Let G be a 3-regular plane graph with 12 faces. How many vertices does G have?

Question

This would be pretty easy to solve if I knew that G is connected by using Eulers formula $|V| - |E| + |F| = 2$.

But I don't know how to show that G is connected. Am I on the wrong path? Or is there some combinatorial argument to count the vertices?

Answer 1

Without the assumption that $G$ is connected, there are simply multiple solutions. You've probably already solved the connected case. But we can also:

• Take a graph with two connected components: a cube graph (with $5$ bounded faces) and a pentagonal prism (with $6$ bounded faces). The result has $11$ bounded faces: $12$ total. There are $18$ vertices.
• Take a graph with three connected components: two tetrahedra and a triangular prism. The result has $3+3+4$ bounded faces, and again $12$ faces total. There are $16$ vertices.

In general, we can generalize Euler's formula to $$ |V| - |E| + |F| = |C|+1 $$ where $|C|$ is the number of connected components. The logic is this: we can add $|C|-1$ edges to the graph to connect the components, getting a connected graph with $|E|+|C|-1$ edges, but the same number of vertices and faces. Applying Euler's formula to the new graph gives us the generalized formula above.

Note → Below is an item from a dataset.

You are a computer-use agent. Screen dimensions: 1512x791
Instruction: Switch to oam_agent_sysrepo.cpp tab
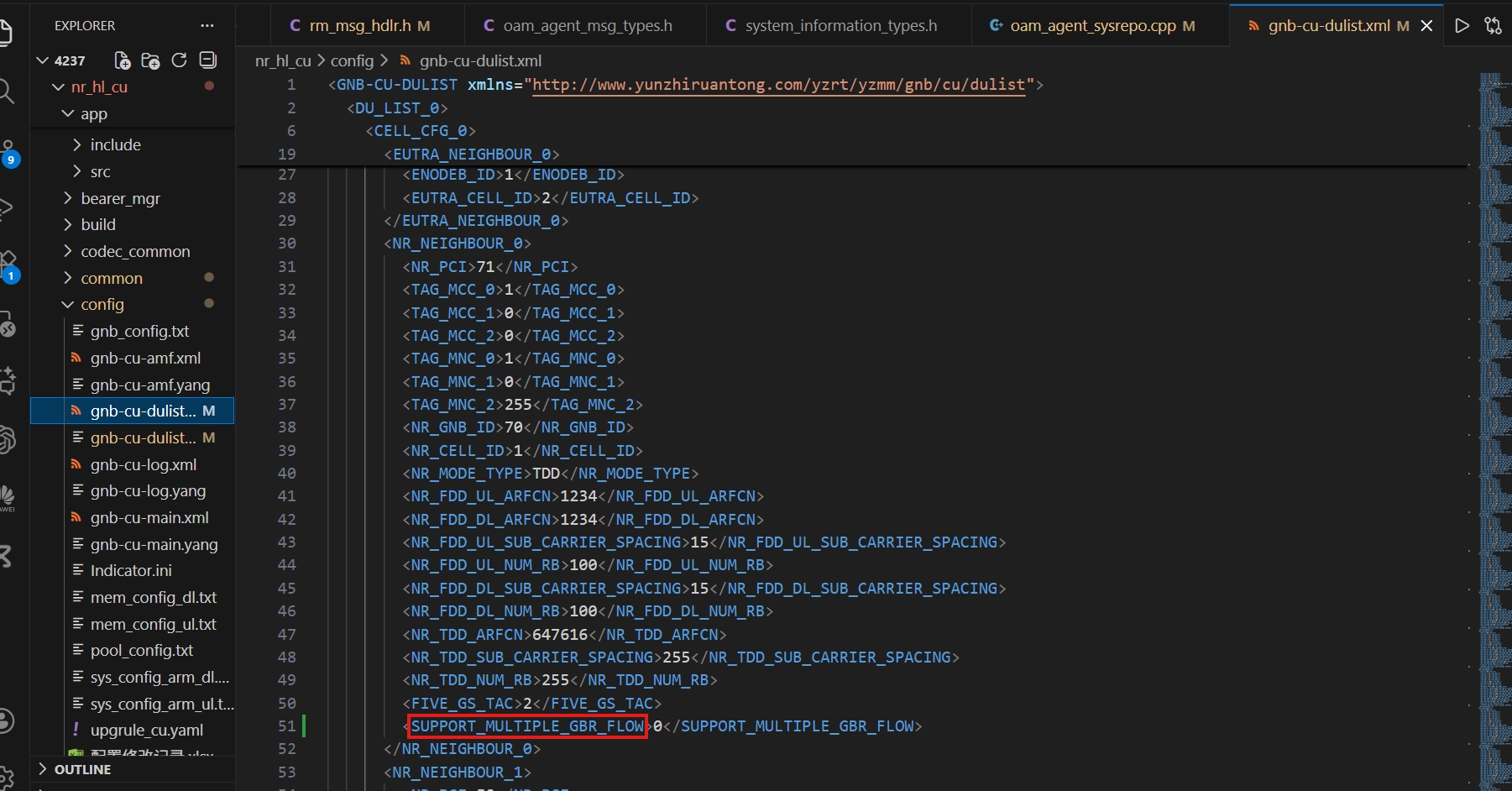point(1092,26)
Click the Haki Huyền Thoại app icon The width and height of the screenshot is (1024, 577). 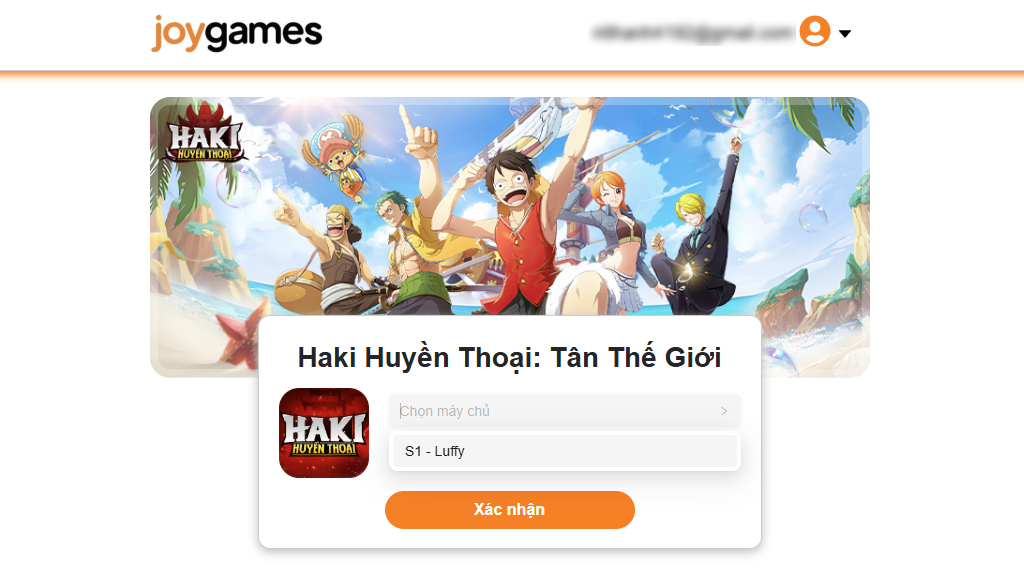click(x=324, y=433)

In the general formula, you will not be able to solve for $|V|$, but you will get a relationship between $|V|$ and $|C|$. We also have the inequality $1 \le |C| \le \frac14|V|$: there is always at least one component, and at most $\frac14|V|$ because the smallest $3$-regular planar graph has $4$ vertices. This gives us a range of possibilities for $|V|$ and $|C|$.